Angleterre : compromis ou compromission ?

Comme l’ont montré les différents mouvements contre la casse des retraites en Italie, en Allemagne, en Grèce, en Autriche, l’Europe est actuellement le lieu d’une radicalisation des travailleurs contre les politiques de leurs gouvernements respectifs. Mais dans le même temps ces luttes sont limitées par le vide politique laissé à gauche et l’absence de perspective claire.

Article paru dans l’Egalité n°106

Ainsi en Grande Bretagne, le gouvernement Blair doit affronter un fort mouvement contre la guerre en Irak et voit s’opposer à sa politique le mécontentement des jeunes et des travailleurs. Cependant cette mobilisation n’offre pas d’issue claire en terme de perspective politique.

Or c’est dans l’optique d’une alternative au New Labour que cherche à se construire actuellement le mouvement RESPECT. Lancé notamment par le SWP et le député Georges Galloway, exclu du Parti travailliste pour opposition à l’intervention impérialiste en Irak, ce mouvement met en avant la défense des intérêts des travailleurs en revendiquant l’arrêt des privatisations, le retour à de véritables services publics, la suppression des droits d’inscription universitaires exorbitants… Tout ceci est juste en soi mais nettement insuffisant.

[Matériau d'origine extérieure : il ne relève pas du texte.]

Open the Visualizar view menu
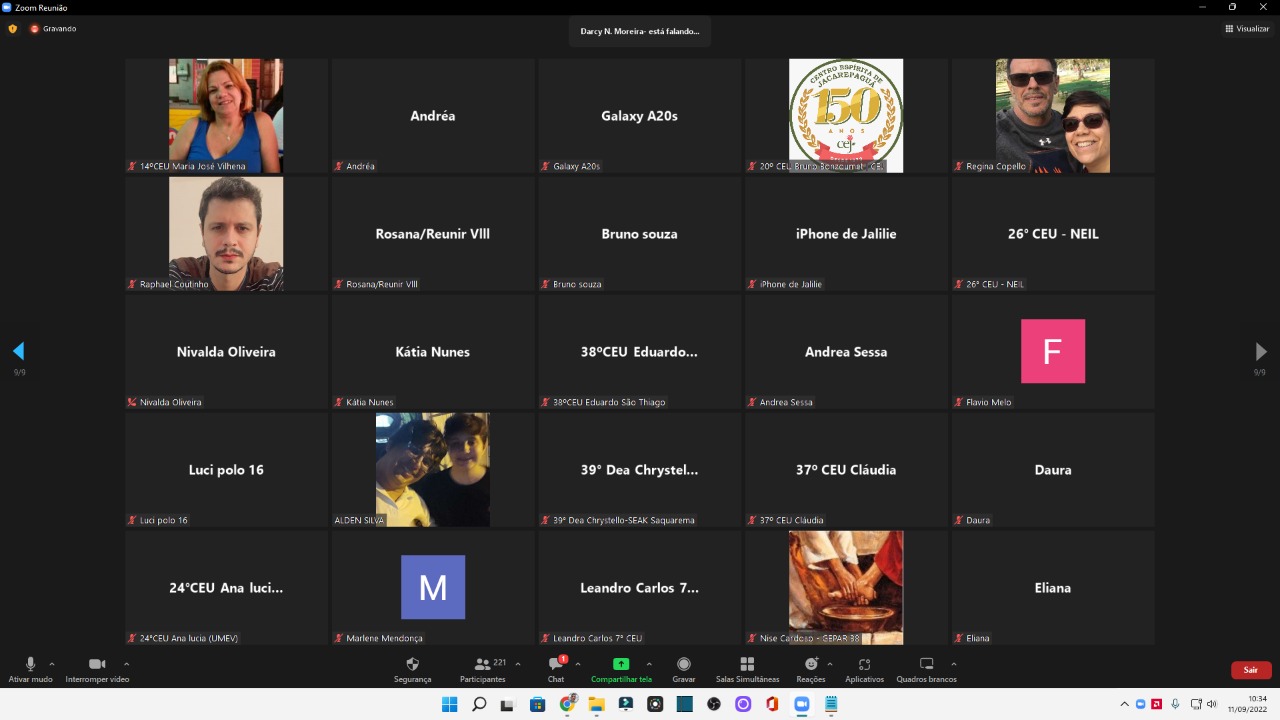 [1247, 29]
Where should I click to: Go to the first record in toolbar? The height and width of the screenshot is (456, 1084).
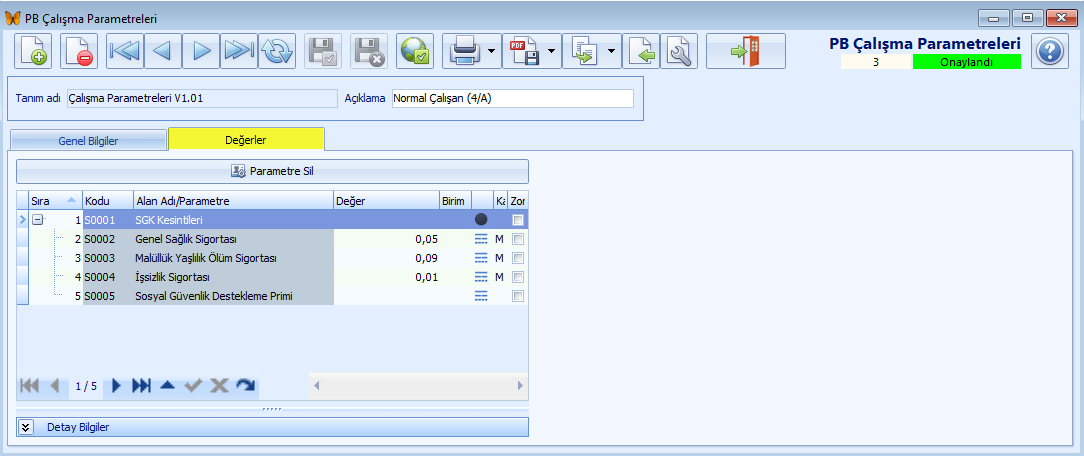124,51
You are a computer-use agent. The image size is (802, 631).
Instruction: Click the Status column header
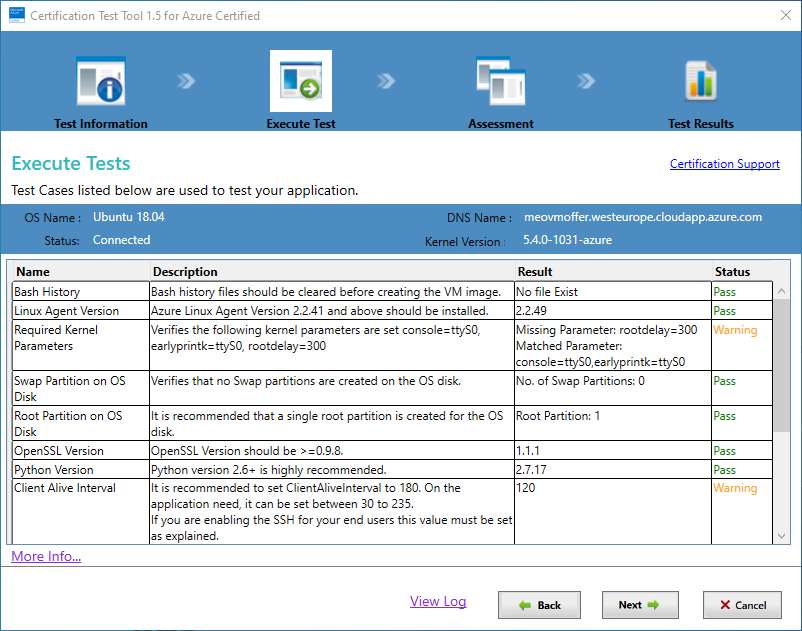(x=733, y=271)
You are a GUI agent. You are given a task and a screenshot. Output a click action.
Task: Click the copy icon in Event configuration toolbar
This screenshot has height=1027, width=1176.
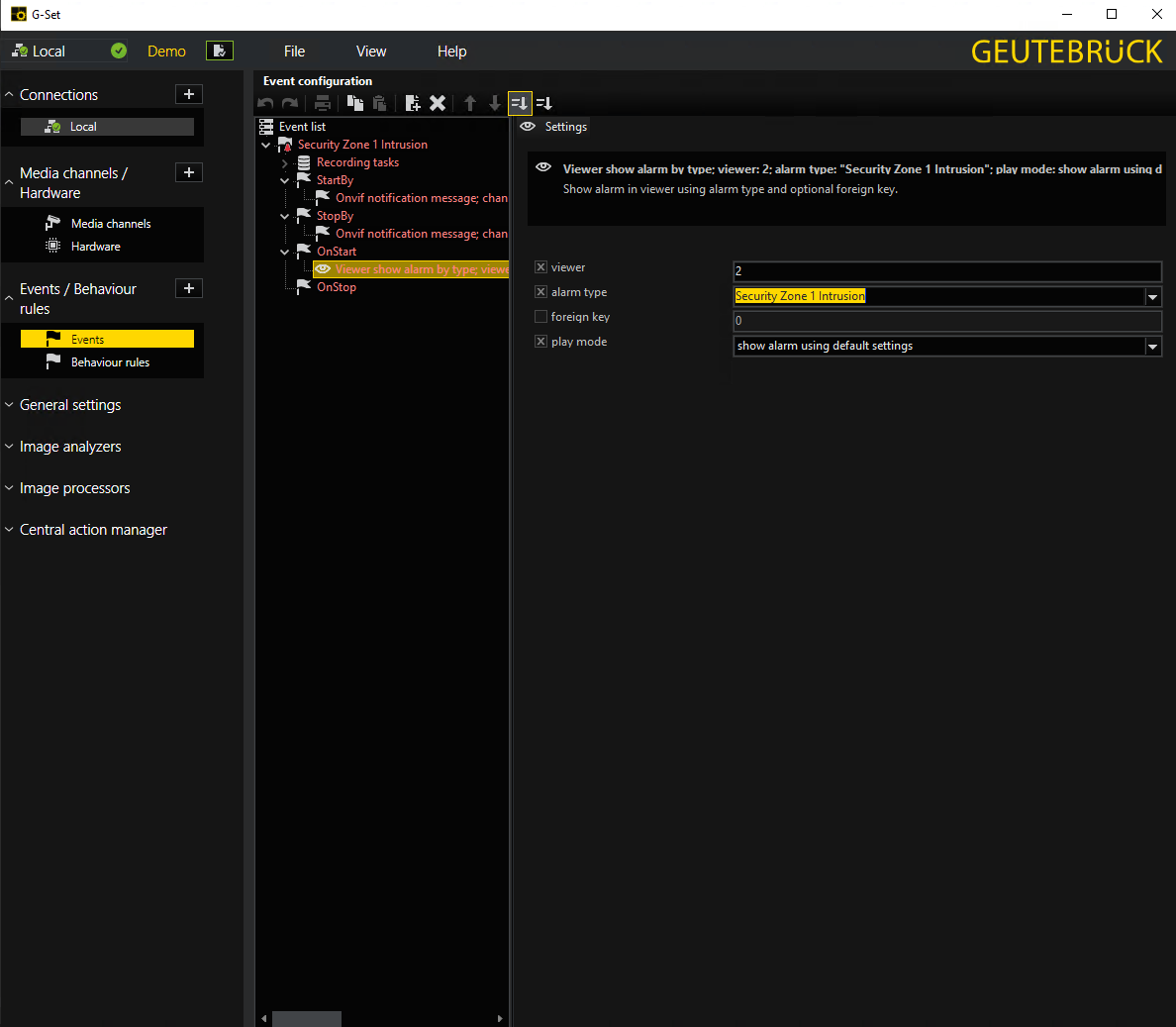tap(354, 103)
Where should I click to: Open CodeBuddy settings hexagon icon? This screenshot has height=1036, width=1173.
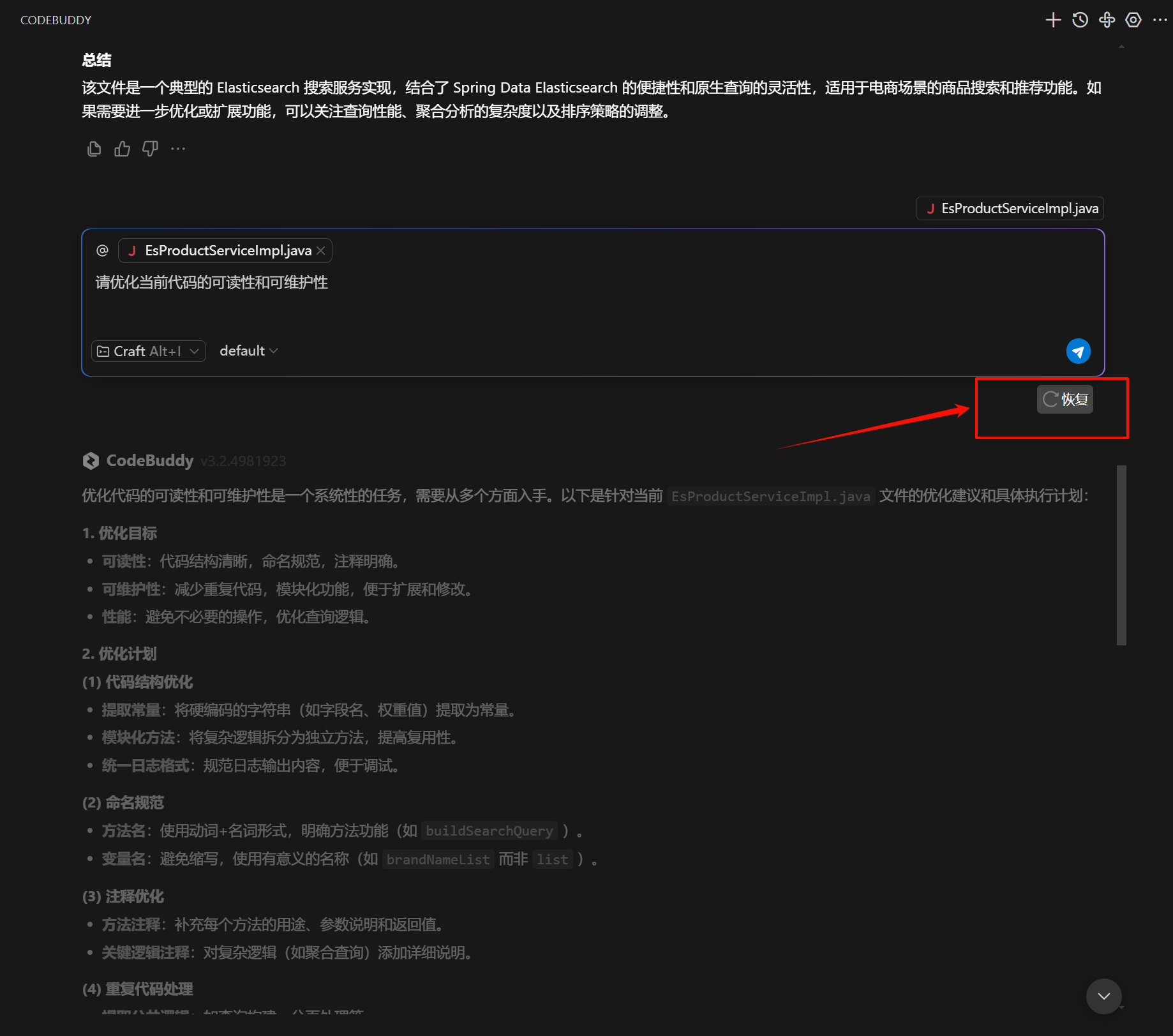1133,20
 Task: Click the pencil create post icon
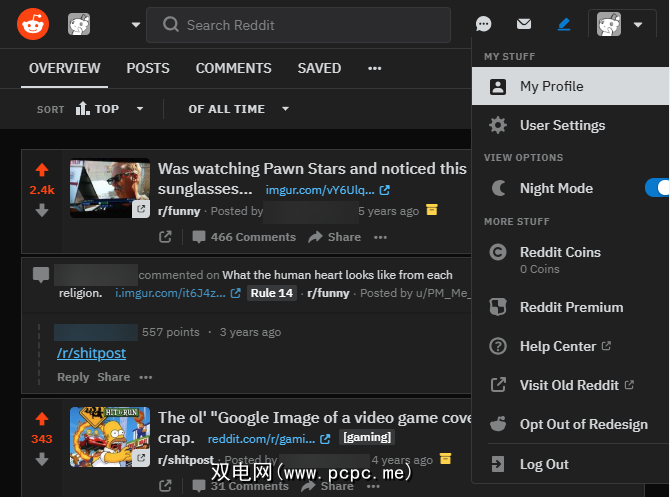click(x=564, y=24)
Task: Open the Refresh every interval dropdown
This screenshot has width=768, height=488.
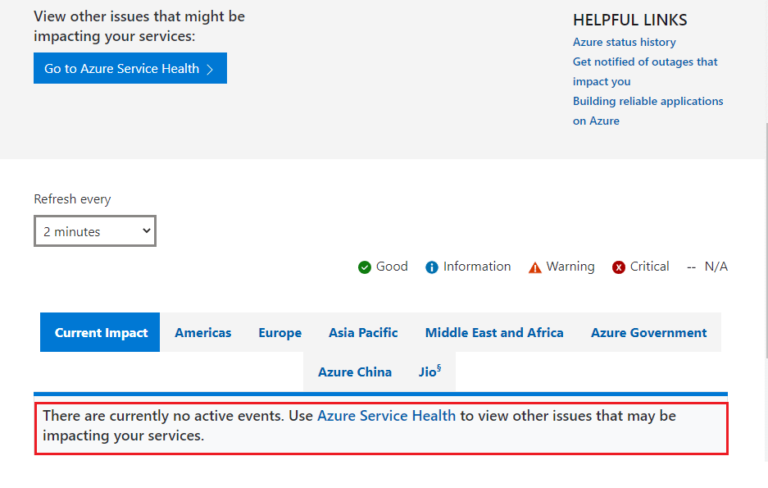Action: [95, 231]
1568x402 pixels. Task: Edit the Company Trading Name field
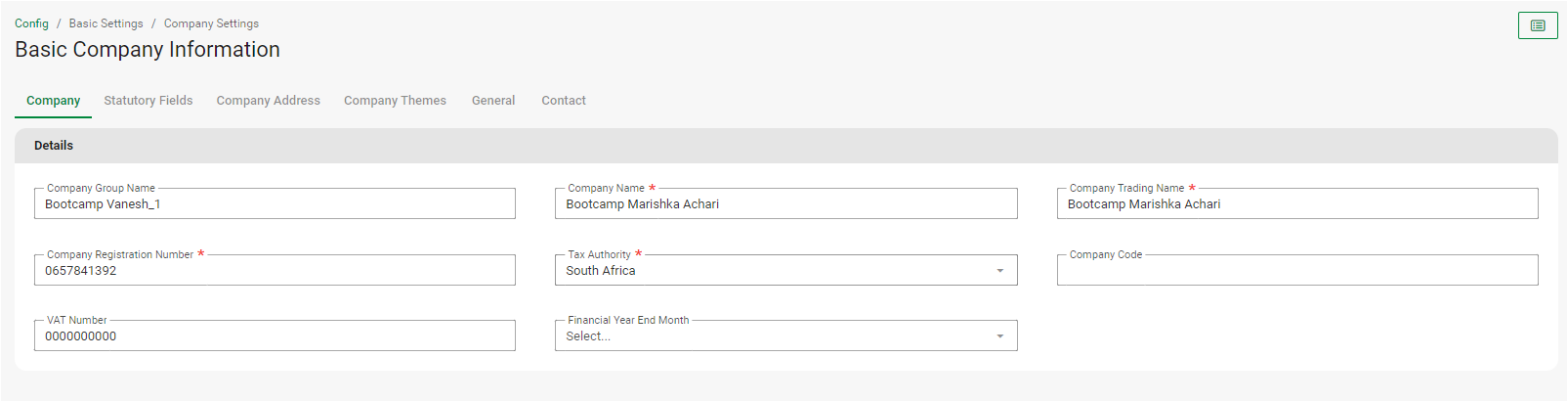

Certes cette position se démarque de la politique de Blair mais elle ne remet pas en cause le système capitaliste. Comment peut-elle alors justifier son existence ? En vérité les membres de ce mouvement, se disant majoritairement partisans du socialisme, ont pourtant censuré volontairement leur programme en effaçant tout ce qui pourrait y ressembler de près ou de loin. Leur argument ? La présence de George Monbiot et Salma Yaqoob, deux célébrités du mouvement contre la guerre mais opposées au programme socialiste, leur permettrait de toucher une part plus large des jeunes et des travailleurs.

Bien sûr à certains moments les socialistes sont amenés à faire des compromis sur leur programme afin d’intégrer dans une nouvelle formation des parties larges de la classe ouvrière comme par exemple des syndicats.

Et dans ce cas, le but des marxistes est de se battre pour que le programme du parti soit le programme socialiste. Mais dans la plateforme électorale de RESPECT, l’absence des idées socialistes relève plus de la compromission que du compromis. Car c’est cautionner l’abandon du socialisme par un souci publicitaire et électoraliste. Et c’est une grave erreur d’analyse de la situation politique en ne voulant pas voir que les travailleurs n’attendent pas seulement de bonnes paroles. Ils connaissent déjà les rengaines des organisations traditionnelles du mouvement ouvrier et trouvent qu’elles chantent faux.

Ce qu’ils attendent au contraire, c’est les moyens d’accéder à ces revendications : un nouveau parti récusant la collaboration avec la bourgeoisie et ses représentants. Ce dont ils ont besoin, ce n’est pas d’un porte-parole mais d’une arme efficace contre les politiques du gouvernement et du patronat : une programme qui rompe avec ce système d’exploitation d’une classe par une autre, un programme rappelant à la classe ouvrière son rôle historique et ses capacités à mettre à bas le capitalisme.

Aussi sans la mise en avant d’une alternative socialiste, les réponses de Respect ne sont que partielles et inefficaces. Elles sont de surcroît dangereuses. Refuser de lancer le mot d’ordre de construction du nouveau parti des travailleurs, abandonner le programme socialiste au profit d’une association plus ou moins floue et sans réelle perspective politique, c’est emmener la classe ouvrière dans une impasse. Le Socialist Party (section britannique du CIO) s’est néanmoins adressé à RESPECT pour formuler des propositions tant en termes de programme que pour le fonctionnement démocratique. En effet, à peine constitué, RESPECT a une direction nationale qui décide d’en haut des programmes et des revendications.